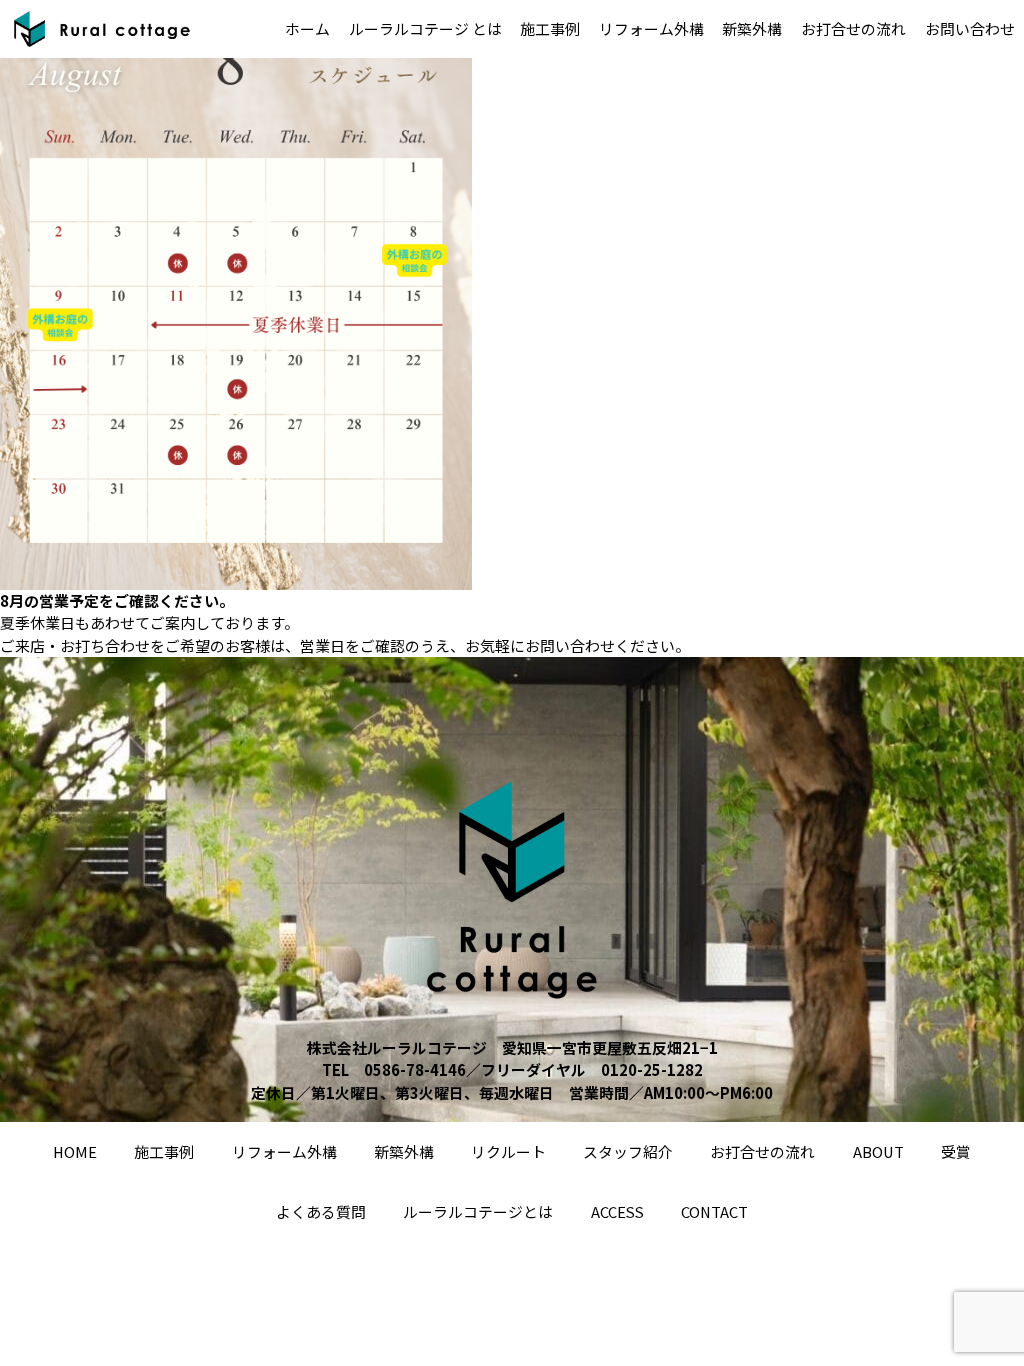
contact (714, 1211)
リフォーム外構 (651, 28)
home (75, 1151)
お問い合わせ (970, 28)
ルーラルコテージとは (478, 1211)
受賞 (956, 1151)
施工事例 (550, 28)
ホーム (307, 28)
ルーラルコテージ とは (425, 28)
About (878, 1151)
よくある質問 (321, 1211)
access (617, 1211)
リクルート (508, 1151)
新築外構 (752, 28)
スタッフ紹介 (628, 1151)
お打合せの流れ (853, 28)
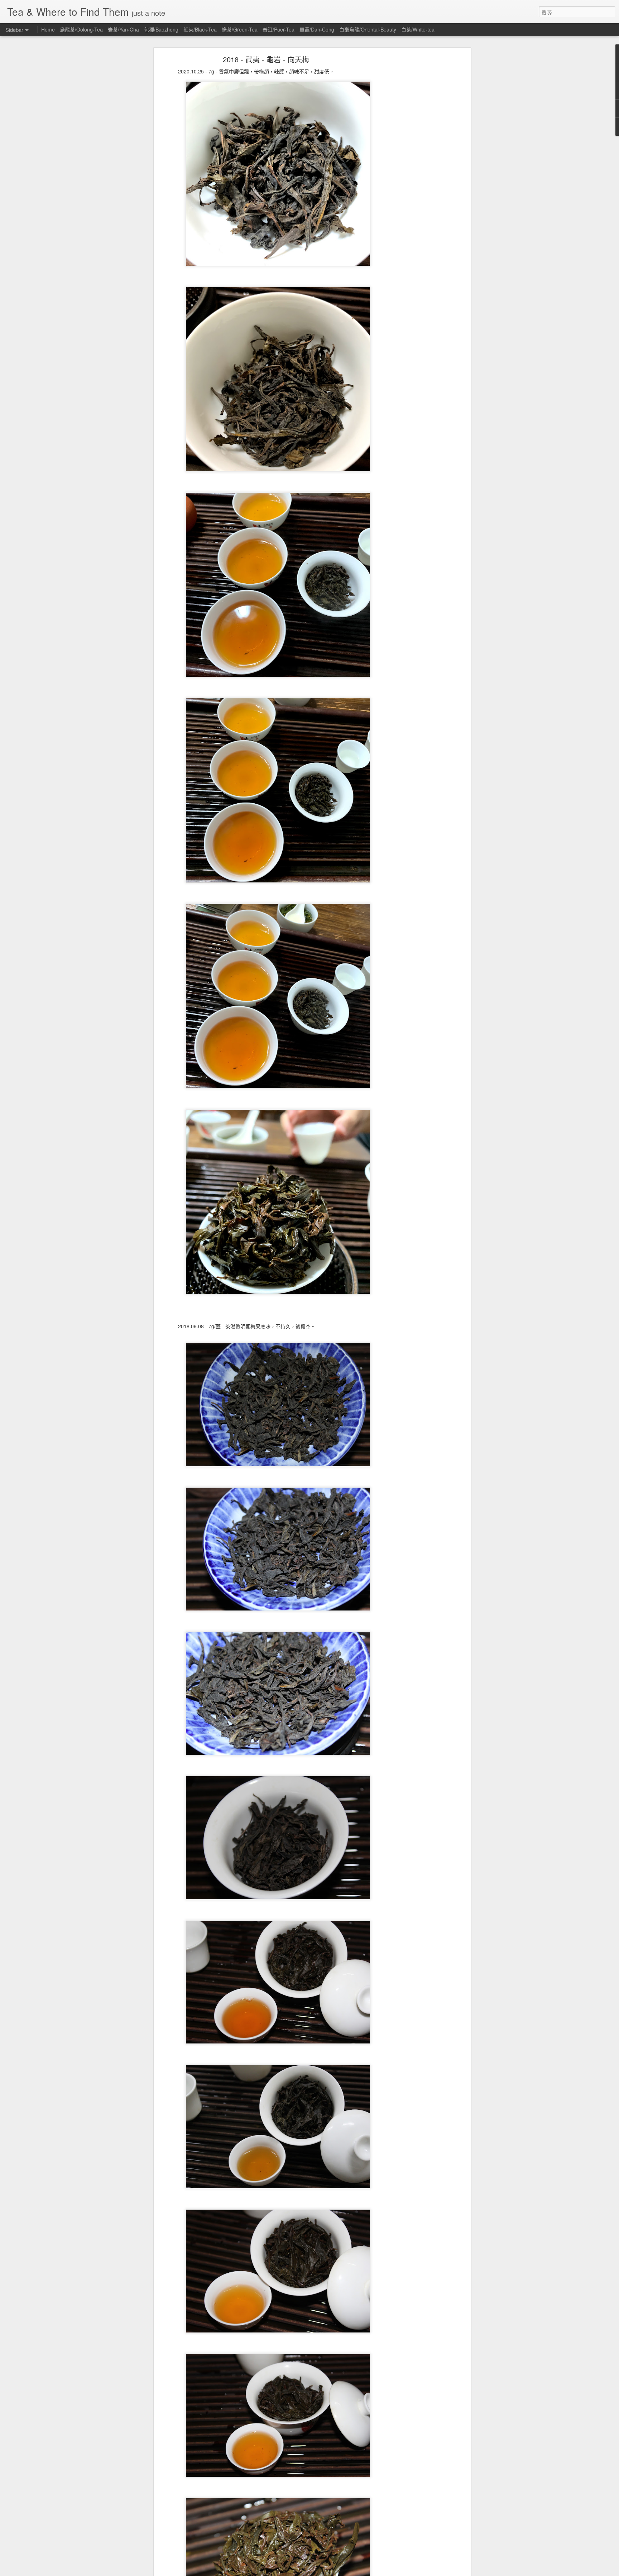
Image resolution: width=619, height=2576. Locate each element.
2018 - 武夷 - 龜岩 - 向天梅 (266, 59)
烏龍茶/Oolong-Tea (81, 29)
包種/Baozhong (161, 29)
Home (48, 29)
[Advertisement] (407, 170)
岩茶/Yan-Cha (123, 29)
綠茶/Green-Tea (240, 29)
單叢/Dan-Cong (316, 29)
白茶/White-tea (418, 29)
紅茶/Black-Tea (200, 29)
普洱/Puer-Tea (278, 29)
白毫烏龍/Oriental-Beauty (367, 29)
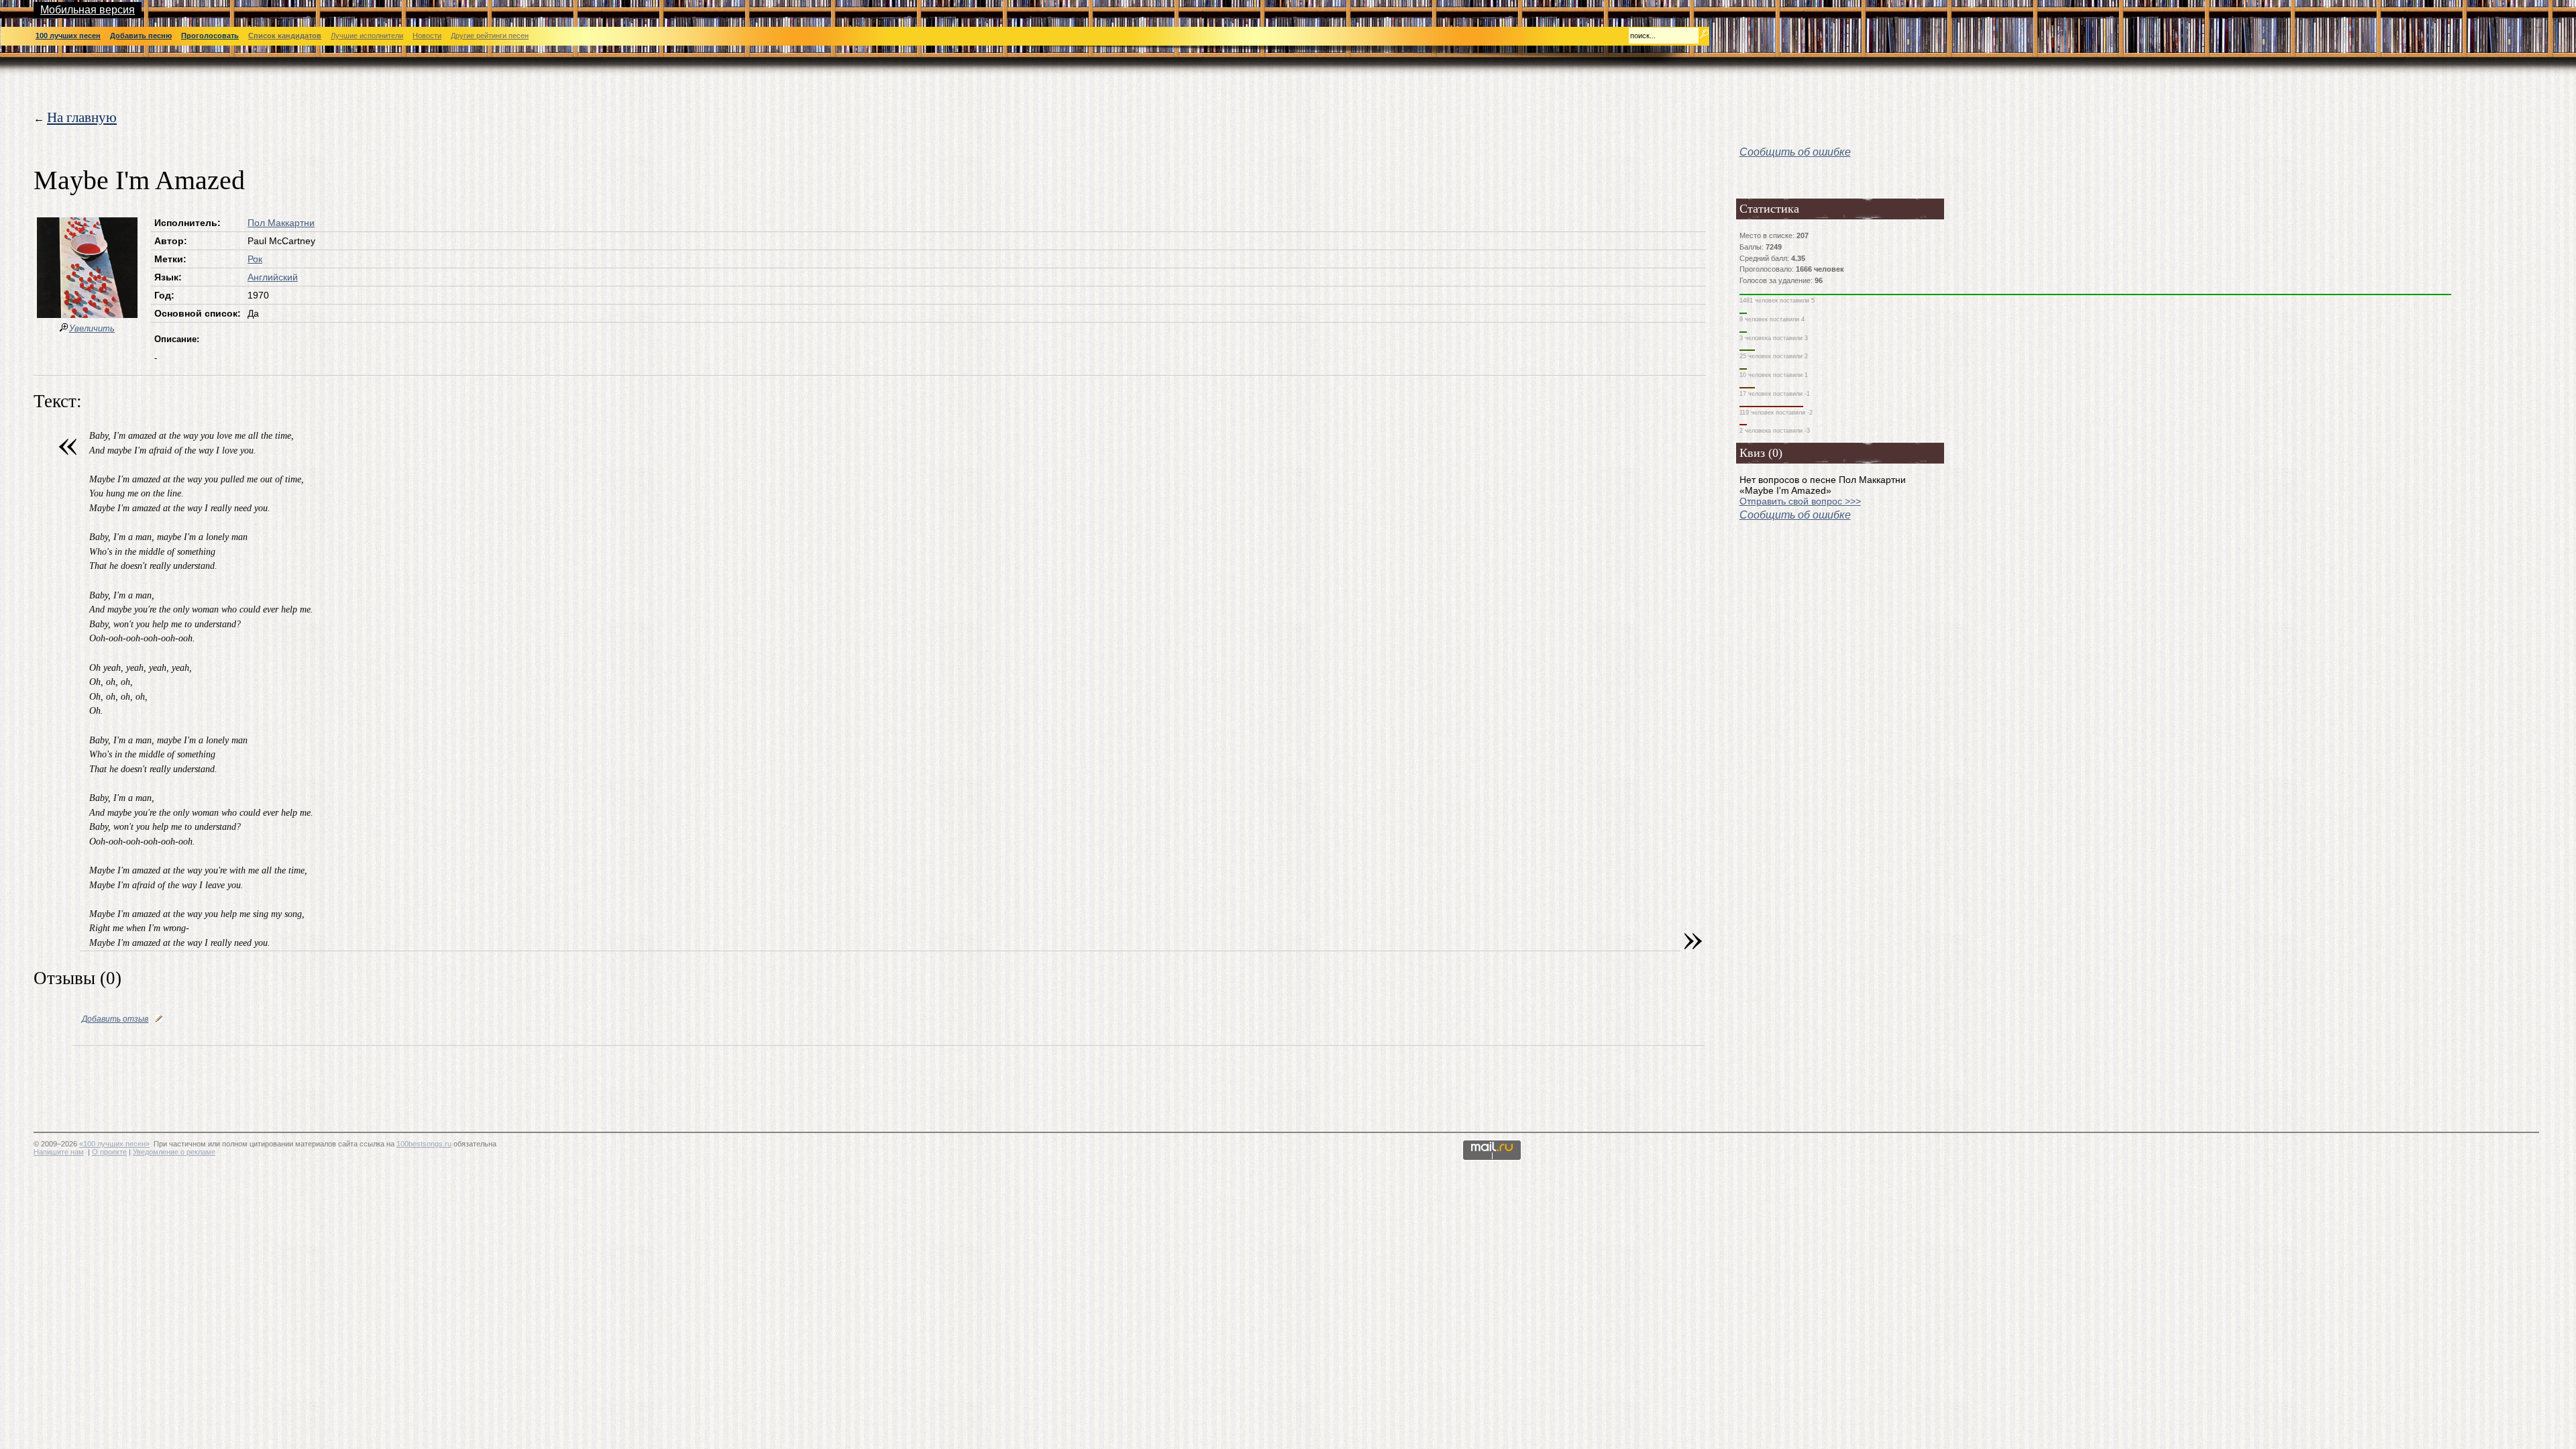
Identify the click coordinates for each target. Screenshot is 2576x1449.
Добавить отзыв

What is required: When you reach the line that contains "紅茶/Black-Tea (200, 29)", start reproducing, and continue word for word to the end of the records; skip all pictures.

Problem solution:
紅茶/Black-Tea (200, 29)
普洱/Puer-Tea (278, 29)
白毫烏龍/Oriental-Beauty (367, 29)
Identify the click coordinates for each target. Screenshot is 2576x1449.
Добавить отзыв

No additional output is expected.